President Rodrigo Duterte is “seriously considering” cutting diplomatic relations with Iceland, which introduced the resolution calling on the UN Human Rights Council (UNHRC) to investigate and report on mounting deaths in the Philippines’ war on drugs, Malacañang said on Monday night.

“He is seriously considering cutting diplomatic relations with Iceland. The adopted Iceland resolution is grotesquely one-sided, outrageously narrow, and maliciously partisan. It reeks of nauseating politics completely devoid of respect for the sovereignty of our country. It is bereft of the gruesome realities of the drug menace in the country,” said Duterte’s spokesman, Salvador Panelo.

Panelo, in a statement sent to reporters, claimed Iceland’s resolution, approved by the rights council in a narrow vote last week, smacked of politics and was “designed to force our free state to be subservient to their imagined superiority.”
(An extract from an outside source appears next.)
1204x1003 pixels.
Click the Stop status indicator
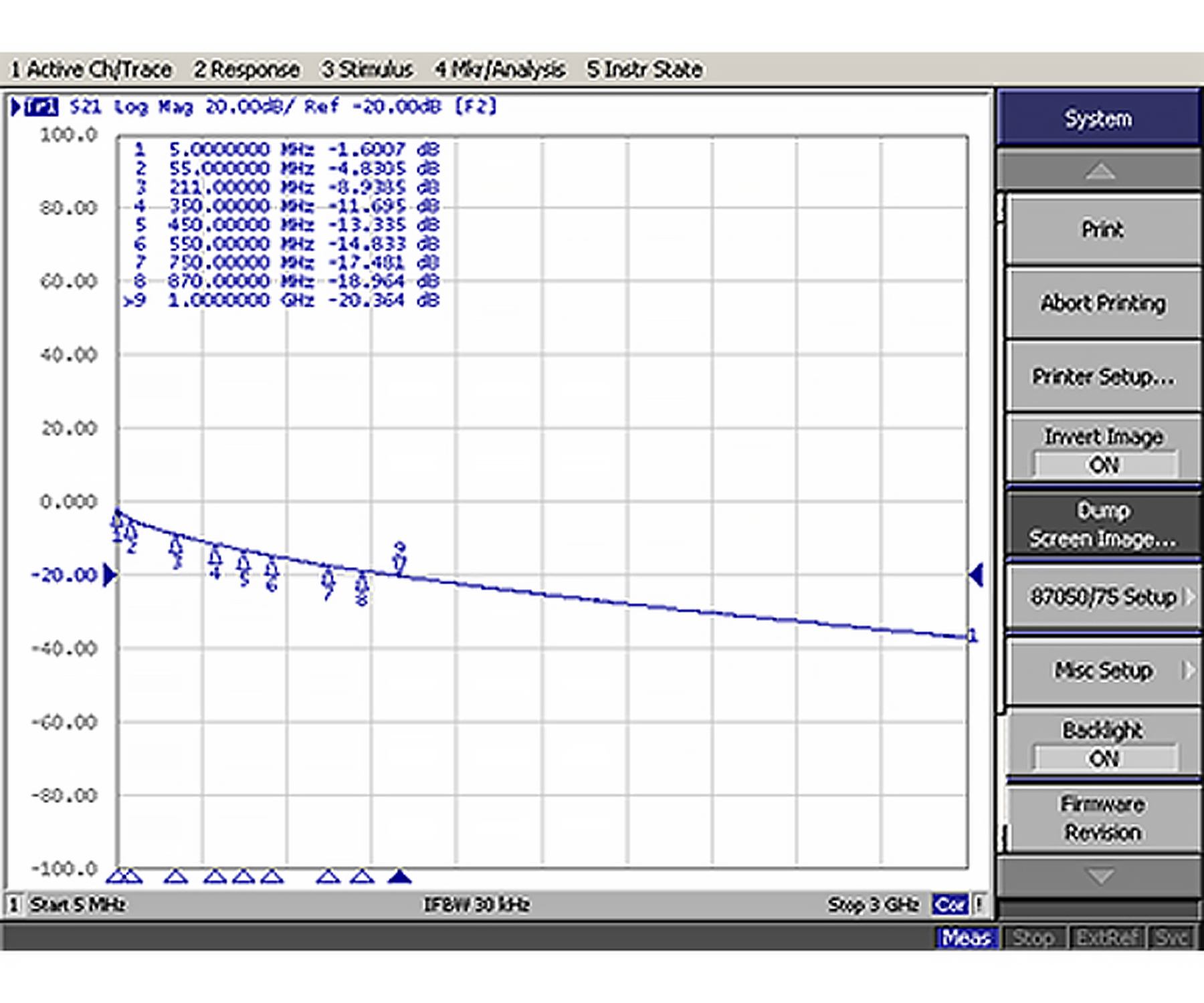[x=1033, y=937]
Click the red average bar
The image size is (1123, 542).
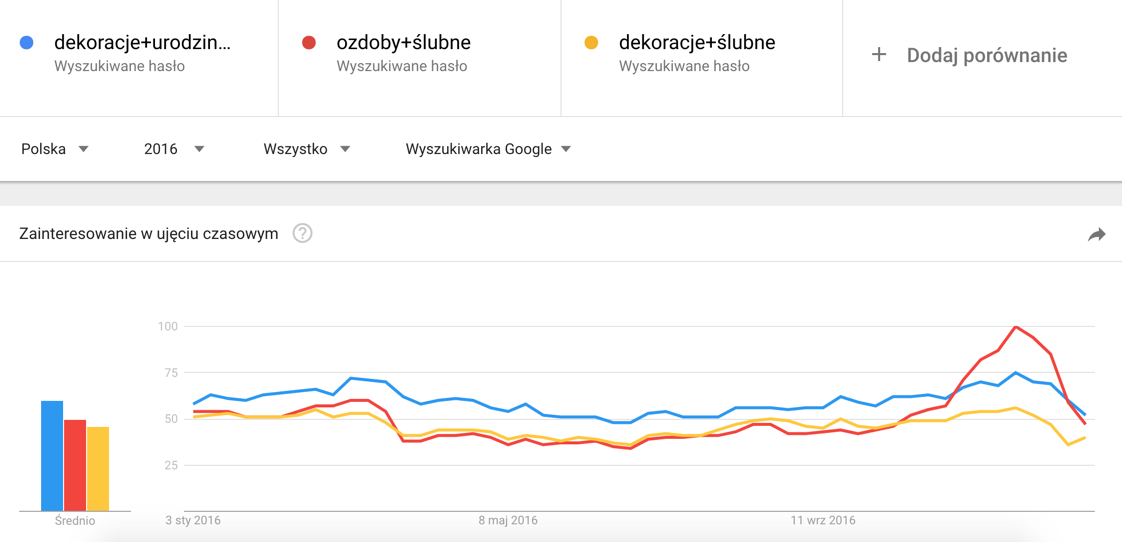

“It is based on false information and unverified facts and figures. The resolution likewise demonstrates how the Western powers are scornful of our sovereign exercise of protecting our people from the scourge of prohibited drugs that threaten to destroy the fabric of our society. Their intrusive abuse is patent and condemnable,” he said.

“Evidently, the resolution was designed to embarrass the Philippines before the international community and the global audience,” he added.

Manila and Reykjavik established diplomatic relations on Feb. 24, 1999. Iceland had invested on Biliran Geothermal, under a joint venture between Filtech Energy Drilling and ORKA Energy, an Icelandic geothermal development firm.

Panelo earlier on Monday said cutting ties with Iceland, first raised by Sen. Imee Marcos, was “not a bad idea.”

On Twitter, Foreign Secretary Teodoro Locsin Jr. clarified that he did not want to sever diplomatic relations with Iceland.

“I never considered for a second cutting any ties over this small matter,” he wrote.

He also clarified that the Philippines would not bolt the UNHRC, in reaction to a statement from Senate President Vicente Sotto III.

“I already said no. We need to stay to educate the races that don’t shower daily,” he tweeted. (PressONE.ph)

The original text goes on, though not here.